The Mighty asked readers for guidance: What could it do better? Which websites and writers were covering disability issues the right way?To which some responded: That might have been a good question to ask before launching a disability-focused website. 
Wong’s reaction was to laugh. 
“I could list over 50 great websites and writers immediately,” she said. “Disabled people have always been a part of the media landscape — speaking out, creating, writing and protesting.” 
But if the Mighty wanted feedback, fine. Wong, an outspoken activist diagnosed with a form of muscular dystrophy when she was 2, created the hashtag #CrippingTheMighty to respond to the site’s questions while drawing a larger audience’s attention. 
“Who cares to listen to actual disabled people on their lived experience?” she said. “I’m still looking for an answer to that question.” 
Writers with disabilities — including some who had contributed to the Mighty — quickly piled on with critiques. 
In an open letter, blogger and occasional contributor Cara Liebowitz urged the publication to examine its habit of publishing stories that “objectify and even humiliate” disabled people. 
“I embrace humor to cope with my disabilities and I encourage others to do the same. But the difference between the self-deprecating humor that many disabled people utilize and the humor of ‘Meltdown Bingo’ is a question of perspective and nuance,” she said in the letter. “It is the difference between brushing myself off and making a crack about becoming floor pizza when I fall, and other people pointing and laughing at me on the floor." 
Many used Wong’s hashtag to make other suggestions: How about hiring more disabled people to write about disabled people? And — since the Mighty doesn’t compensate its contributors — how about paying those writers for their work? 
“Listen to those of us with lived experience as disabled people,” one Twitter user implored. “We’re the experts of our own lives.”  
It’s “important for parents of disabled people to have a voice,” another said, “but not louder than their sons and daughters speaking for themselves.”Griffo told The Washington Post in an email that the site is taking the feedback seriously.
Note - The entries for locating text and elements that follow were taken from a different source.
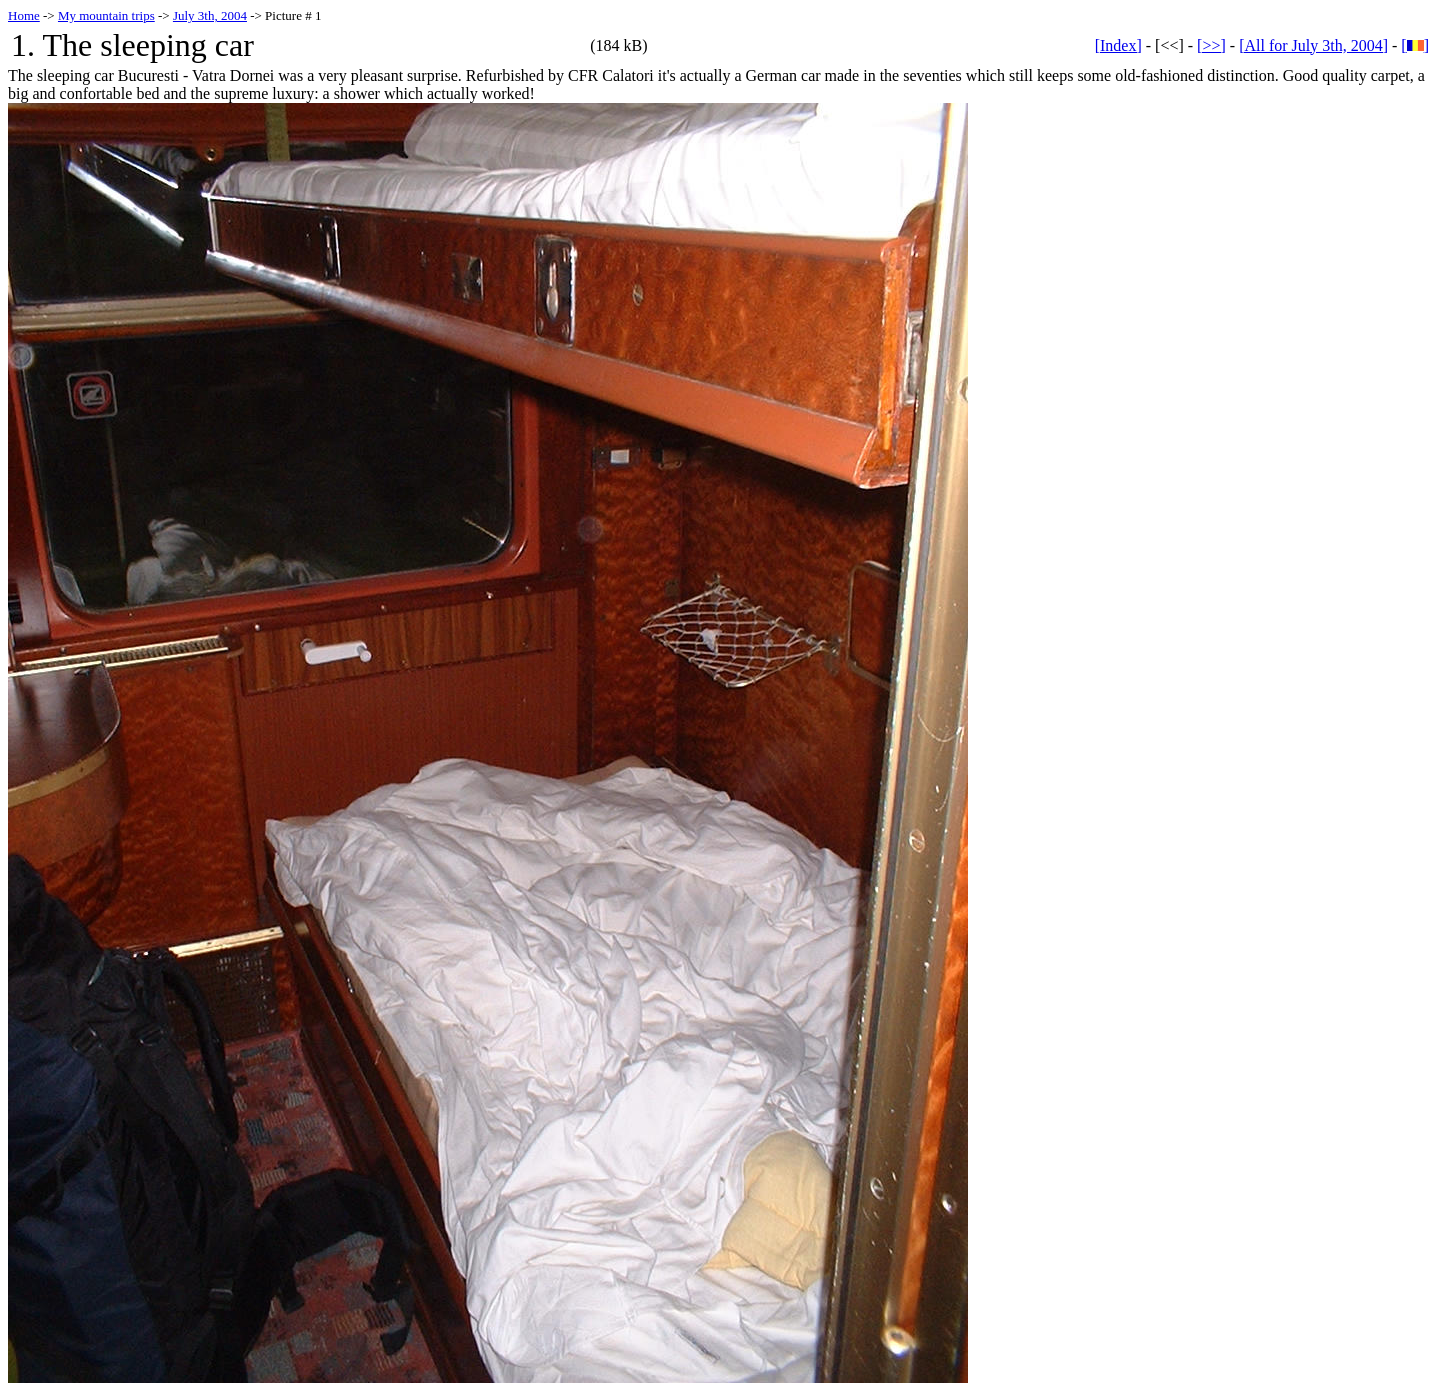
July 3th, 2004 (210, 15)
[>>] (1211, 45)
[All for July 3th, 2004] (1313, 45)
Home (24, 15)
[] (1415, 45)
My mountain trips (106, 15)
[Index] (1118, 45)
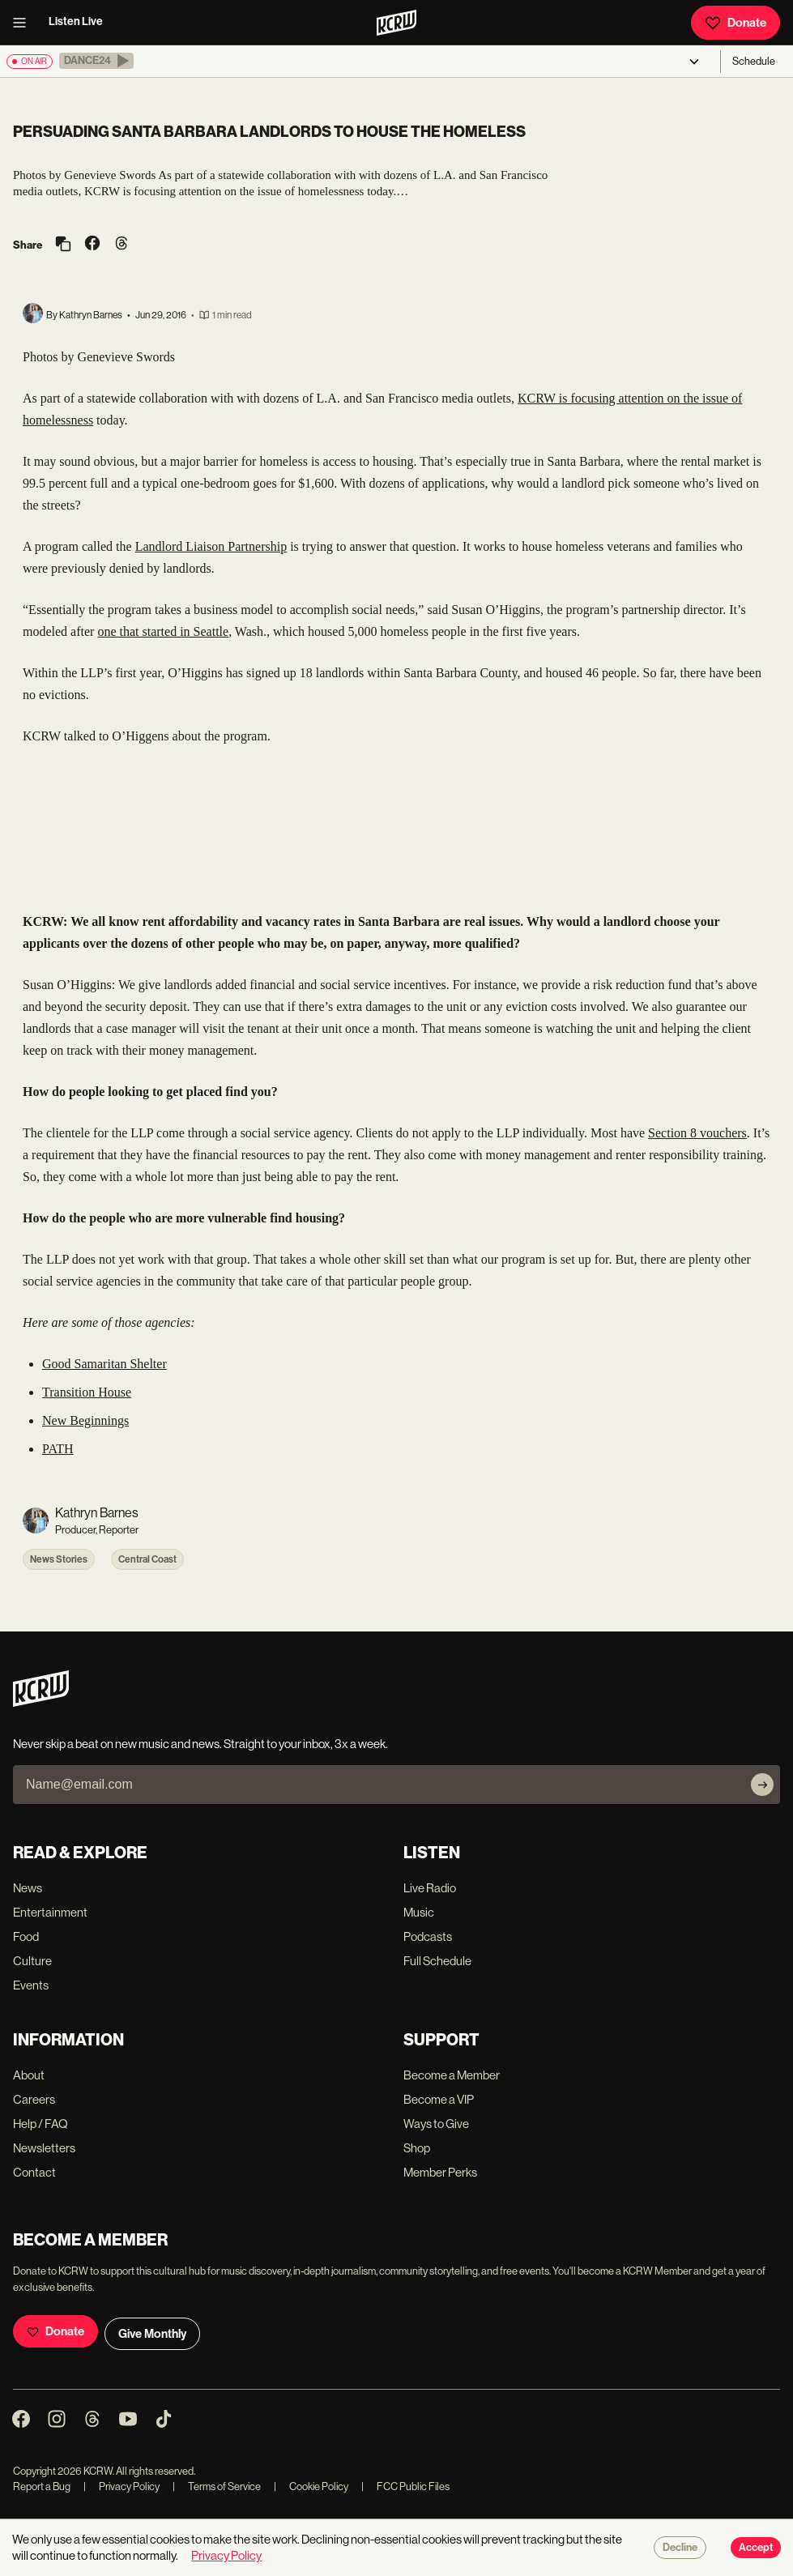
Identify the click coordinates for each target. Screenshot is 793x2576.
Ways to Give (436, 2123)
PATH (58, 1449)
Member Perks (440, 2172)
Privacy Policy (121, 2486)
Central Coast (147, 1559)
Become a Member (451, 2075)
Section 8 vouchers (697, 1133)
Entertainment (50, 1912)
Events (31, 1985)
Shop (416, 2148)
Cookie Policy (311, 2486)
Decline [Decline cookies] (680, 2547)
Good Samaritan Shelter (104, 1364)
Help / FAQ (40, 2123)
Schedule (753, 61)
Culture (32, 1961)
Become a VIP (438, 2099)
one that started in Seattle (162, 631)
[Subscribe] (762, 1784)
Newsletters (44, 2148)
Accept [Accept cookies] (756, 2547)
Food (26, 1936)
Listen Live (76, 21)
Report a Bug (41, 2486)
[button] (96, 61)
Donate (735, 23)
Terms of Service (217, 2486)
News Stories (58, 1559)
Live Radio (429, 1888)
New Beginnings (85, 1420)
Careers (34, 2099)
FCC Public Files (405, 2486)
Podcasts (427, 1936)
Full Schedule (437, 1961)
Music (418, 1912)
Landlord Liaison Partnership (211, 546)
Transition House (86, 1392)
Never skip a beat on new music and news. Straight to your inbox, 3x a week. (200, 1744)
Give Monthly (152, 2334)
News (27, 1888)
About (29, 2075)
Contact (34, 2172)
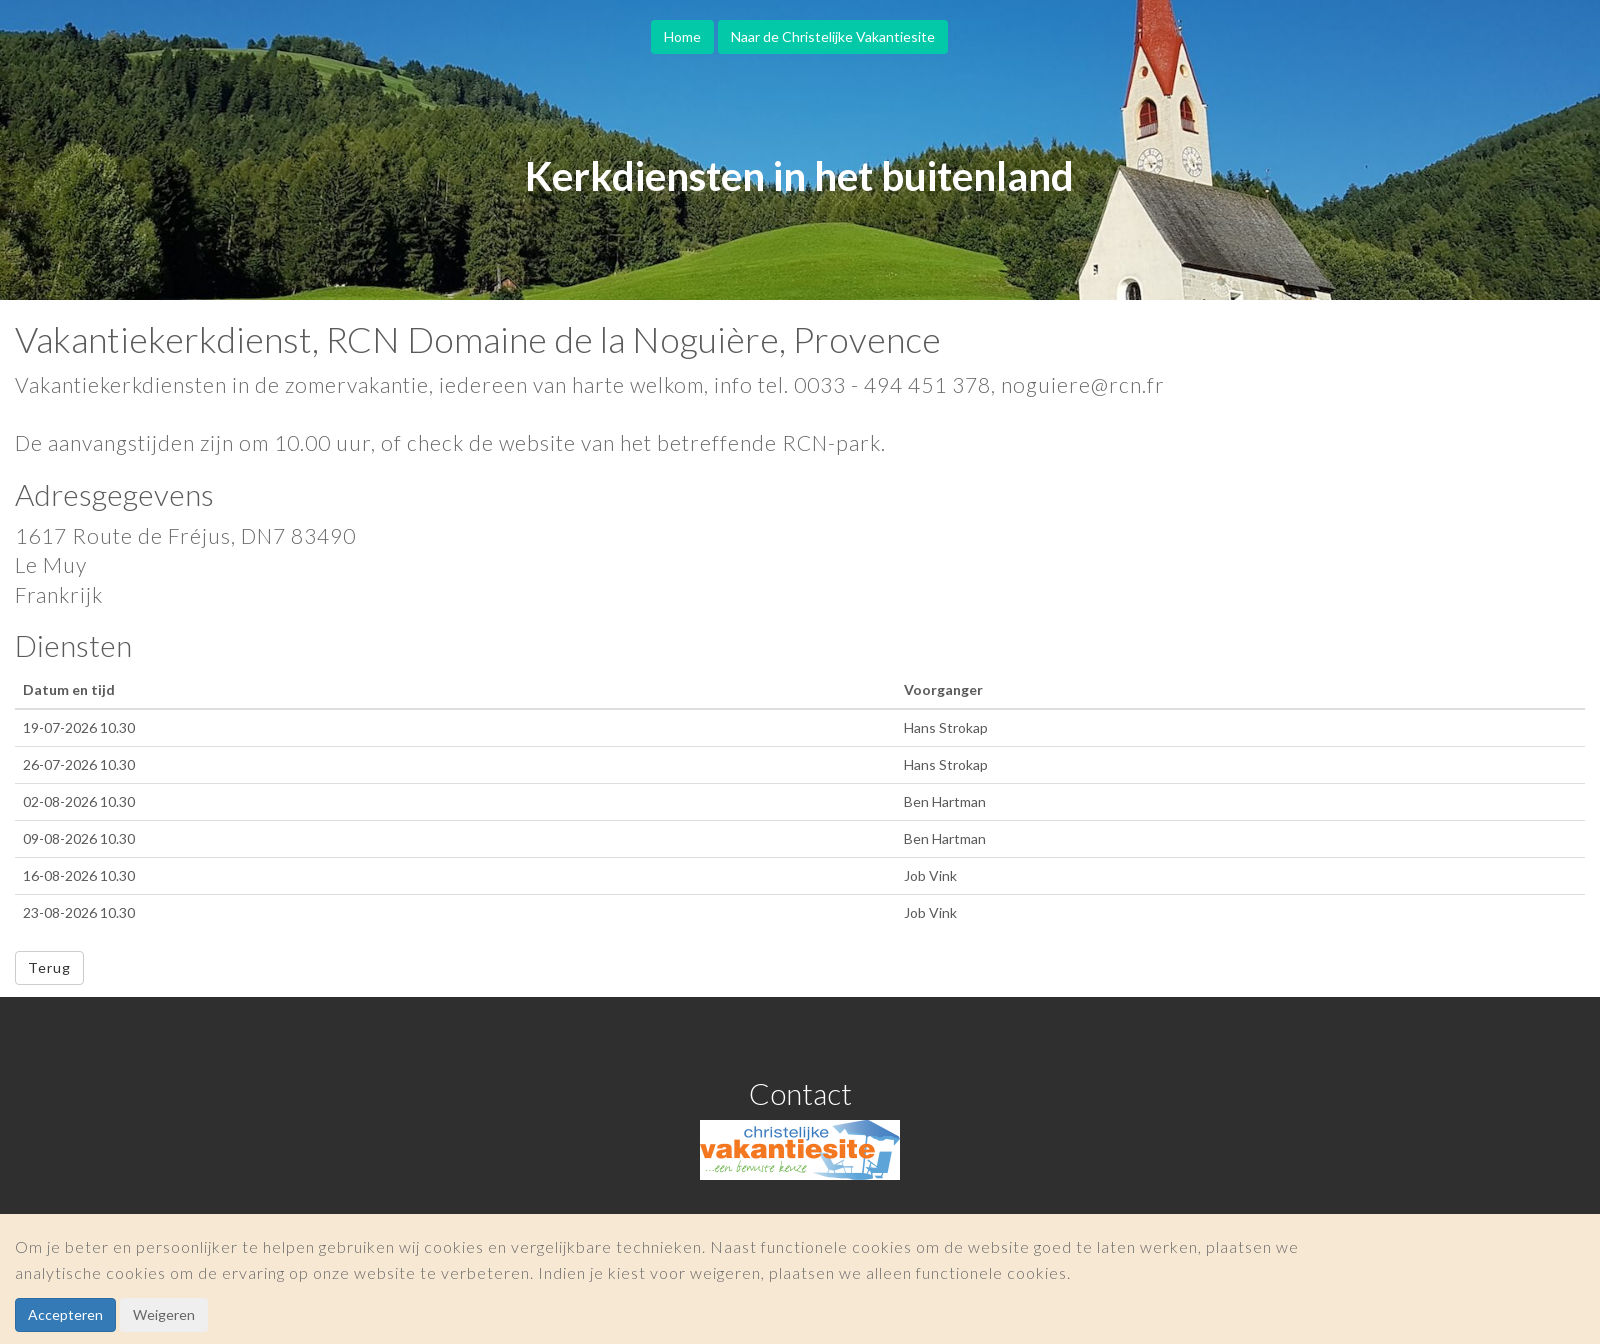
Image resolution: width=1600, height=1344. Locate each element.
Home (682, 36)
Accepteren (65, 1314)
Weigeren (164, 1314)
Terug (49, 967)
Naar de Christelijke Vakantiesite (833, 36)
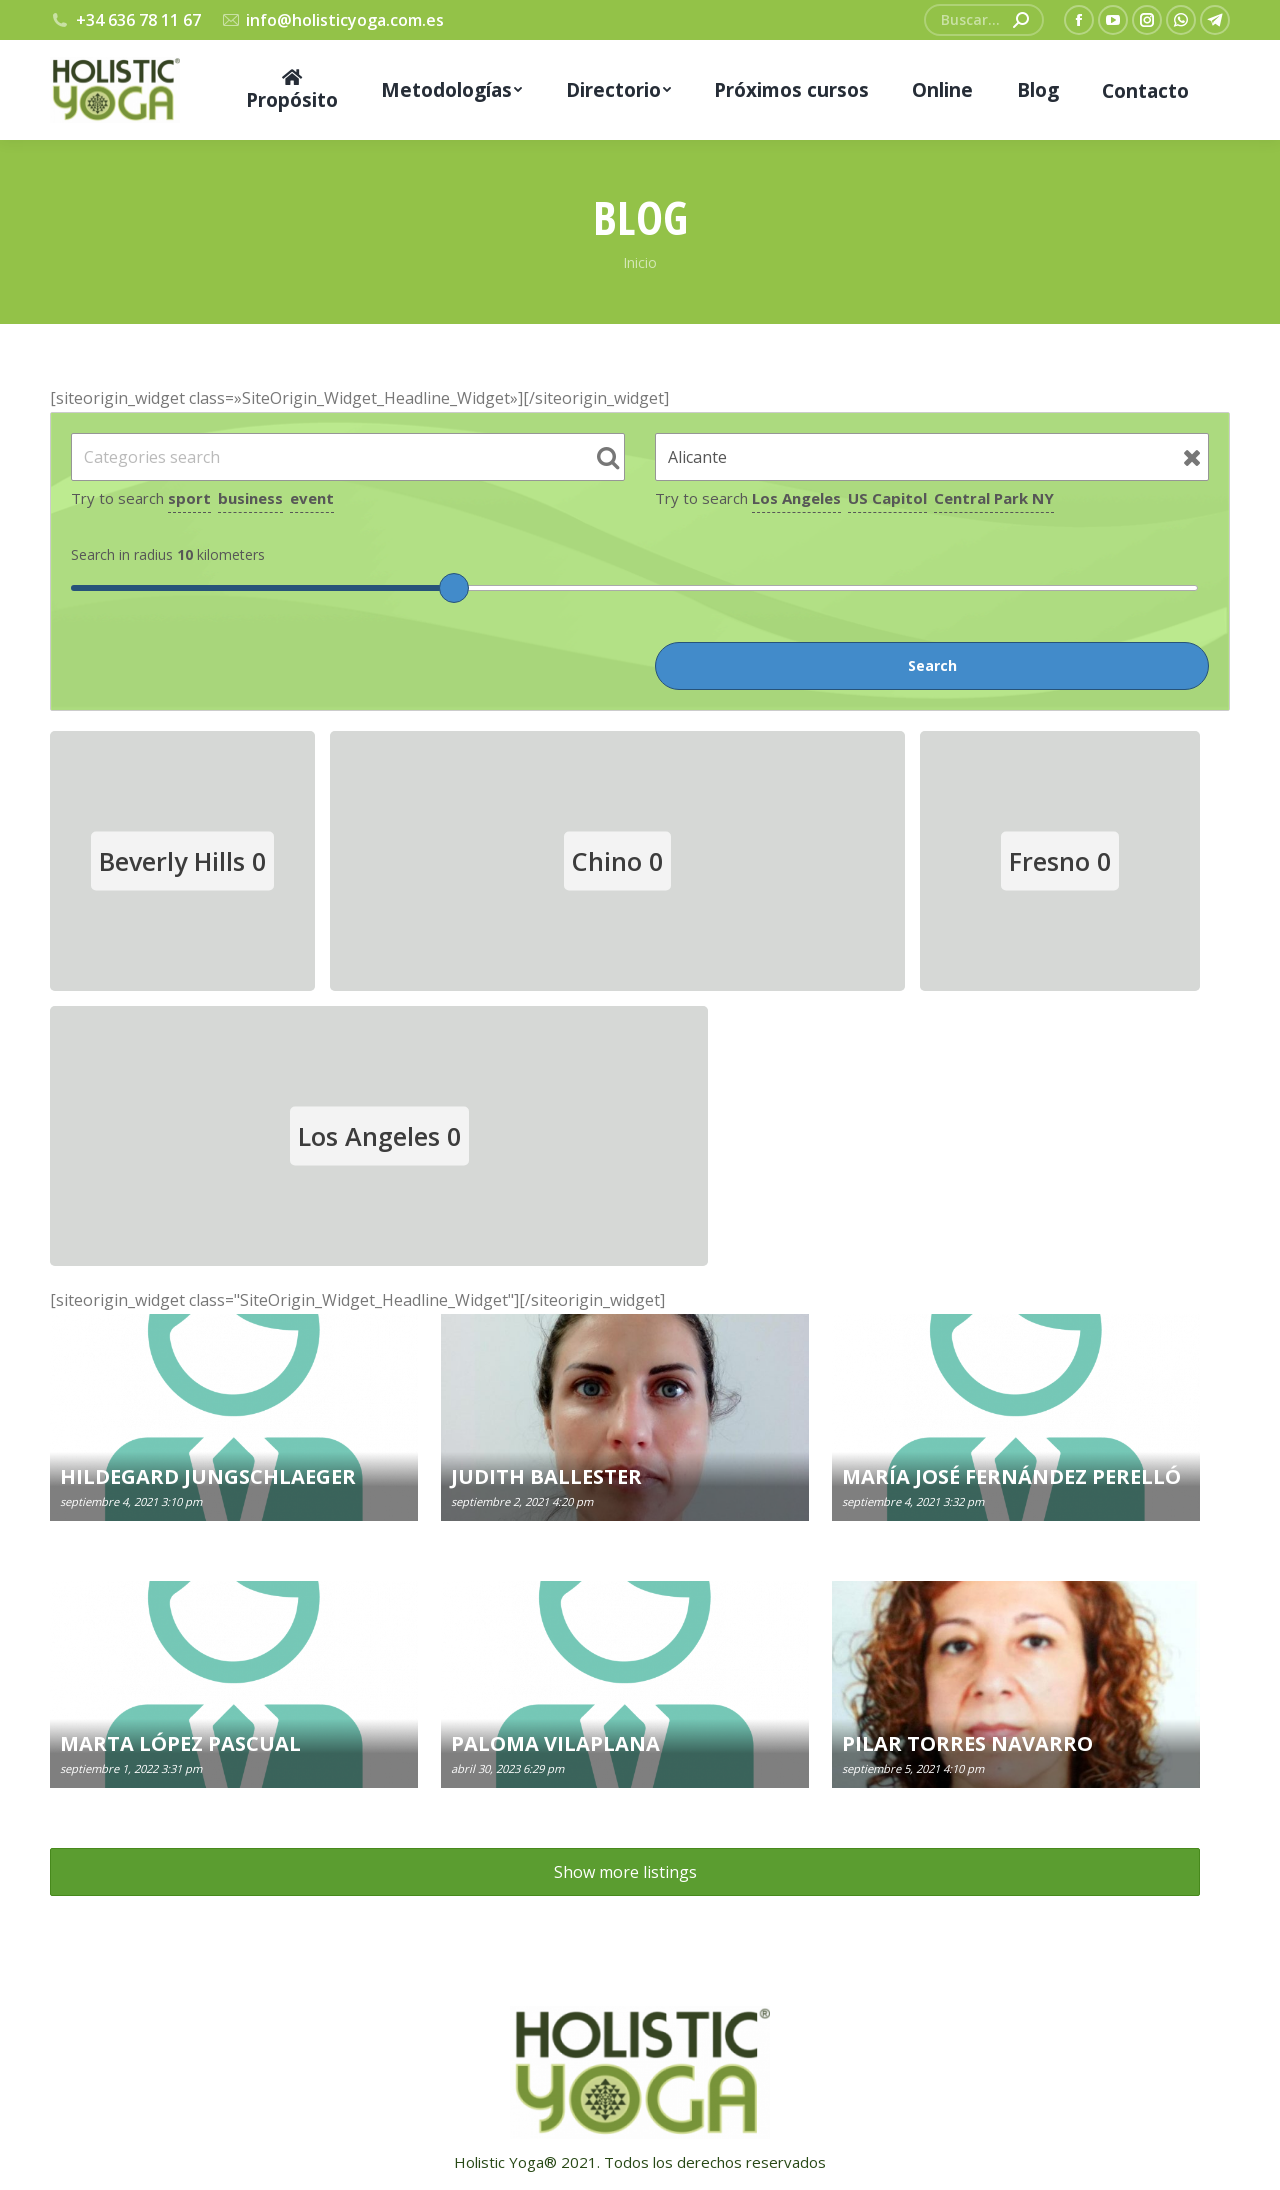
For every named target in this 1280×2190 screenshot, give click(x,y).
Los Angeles (796, 498)
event (312, 498)
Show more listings (625, 1872)
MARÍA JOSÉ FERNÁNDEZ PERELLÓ (1011, 1476)
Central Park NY (994, 498)
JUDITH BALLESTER (546, 1476)
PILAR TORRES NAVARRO (967, 1743)
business (250, 498)
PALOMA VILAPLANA (555, 1743)
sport (189, 498)
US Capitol (887, 498)
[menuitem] (292, 90)
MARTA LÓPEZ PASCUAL (180, 1743)
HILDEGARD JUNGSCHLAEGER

She pointed out that the Mighty has already moved to publish more stories about the damage caused by lauding disabled people as “inspiring” or “brave” just for living their lives.
“We’ve appreciated the constructive criticism,” she said, “but there’s also a lot of misinformation about us out there.” 
The two biggest inaccuracies “are that we are a site run by people without disabilities and that we make money through ads,” she said. “We have no ads, and there is no revenue.” 
She noted that the staff of 13 includes seven people with a disability or a disease, and that the remaining staffers all have family members “living with a condition.” 
She estimated that “somewhere between one-third and one-half” of the stories by outside contributors were written by people with disabilities. “But we’re doing far more outreach to get more of their voices,” she said. 
In a new post Monday, the Mighty founder Mike Porath said that a review of the site’s editorial standards is underway. 
“We’re discussing editorial guidelines not just internally, but with many others in the community,” he said. “We listen, we learn and we move forward.” 
Not all of the website’s critics are convinced. But even if the Mighty doesn’t change course, at least #CrippingTheMighty made people pay attention to the larger issues at stake, Wong said. 
The hashtag “amplified the voices of people with disabilities in their own words,” she said. “It shows the untapped talent and power of the disability community.”